= PROBLEM DESCRIPTION =
Transcribe the entries below exactly, starting with the line that has "This screenshot has" and stopping after the line that has "Task: Click the Monthly stat label"; no pictures belong in the copy.
[DATA SECTION — start]
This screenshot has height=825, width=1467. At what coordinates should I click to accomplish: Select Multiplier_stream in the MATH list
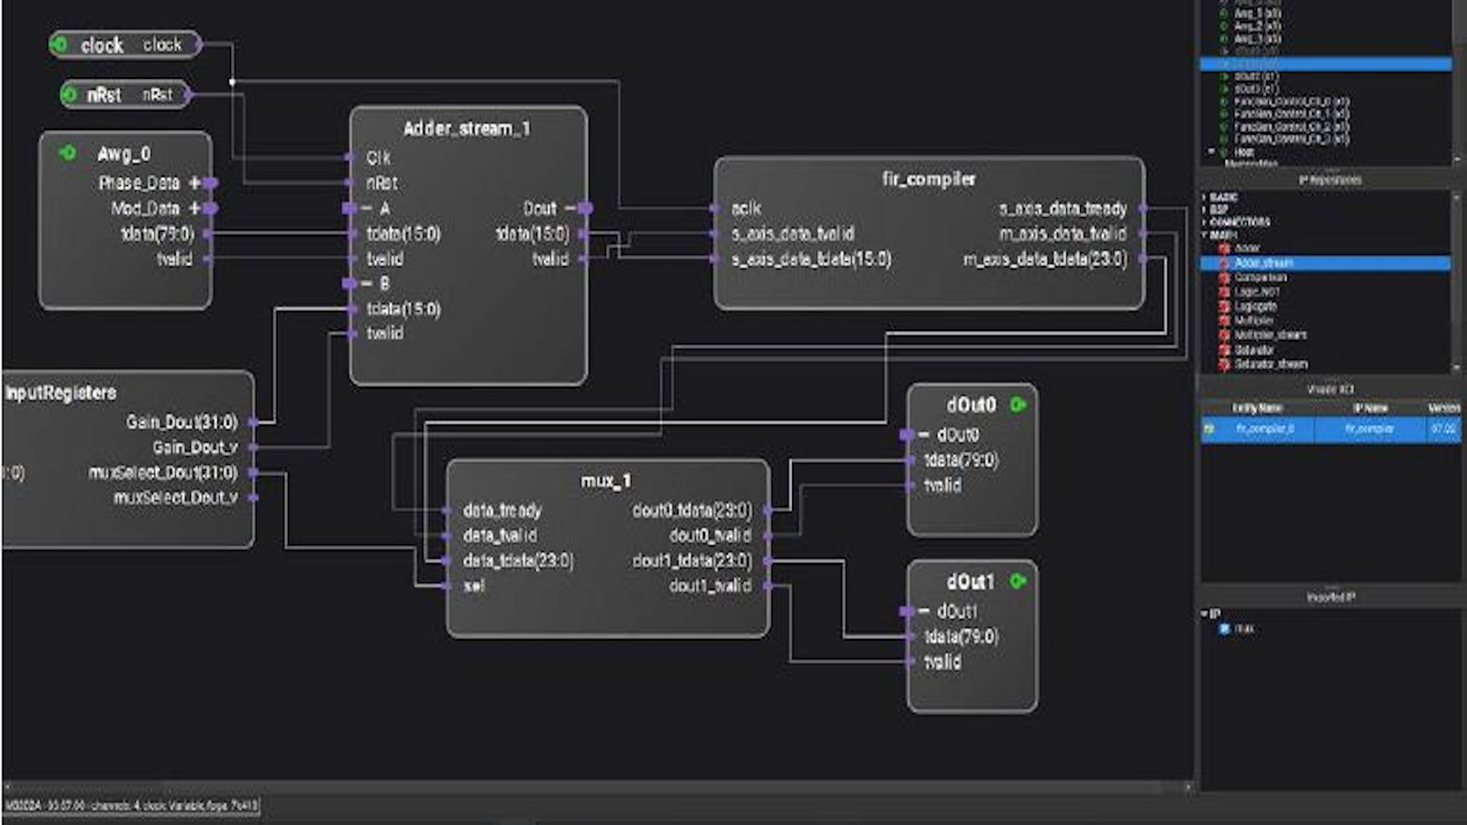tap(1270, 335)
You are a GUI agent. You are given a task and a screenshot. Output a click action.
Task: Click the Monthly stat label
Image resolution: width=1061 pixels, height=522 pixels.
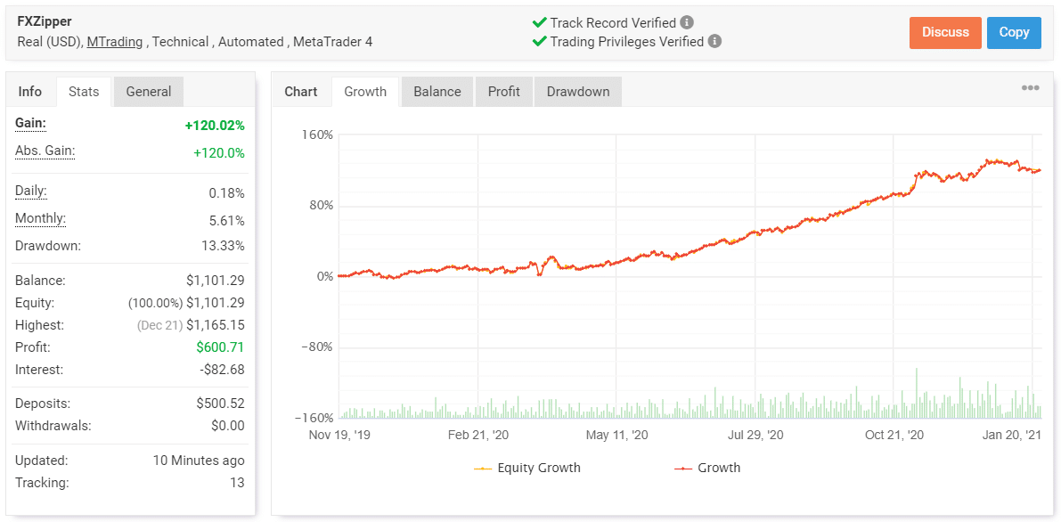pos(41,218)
[DATA SECTION — finish]
[DATA SECTION — start]
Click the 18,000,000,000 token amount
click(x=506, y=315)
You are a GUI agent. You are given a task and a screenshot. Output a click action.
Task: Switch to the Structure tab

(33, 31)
[DATA SECTION — finish]
= OUTPUT FOR THIS EXERCISE =
This screenshot has height=825, width=1467. At what coordinates should I click to accomplish: Select Multiplier_stream in the MATH list
tap(1270, 335)
You are a GUI agent. You are given a task and a screenshot. Output a click action.
Task: Click the Monthly stat label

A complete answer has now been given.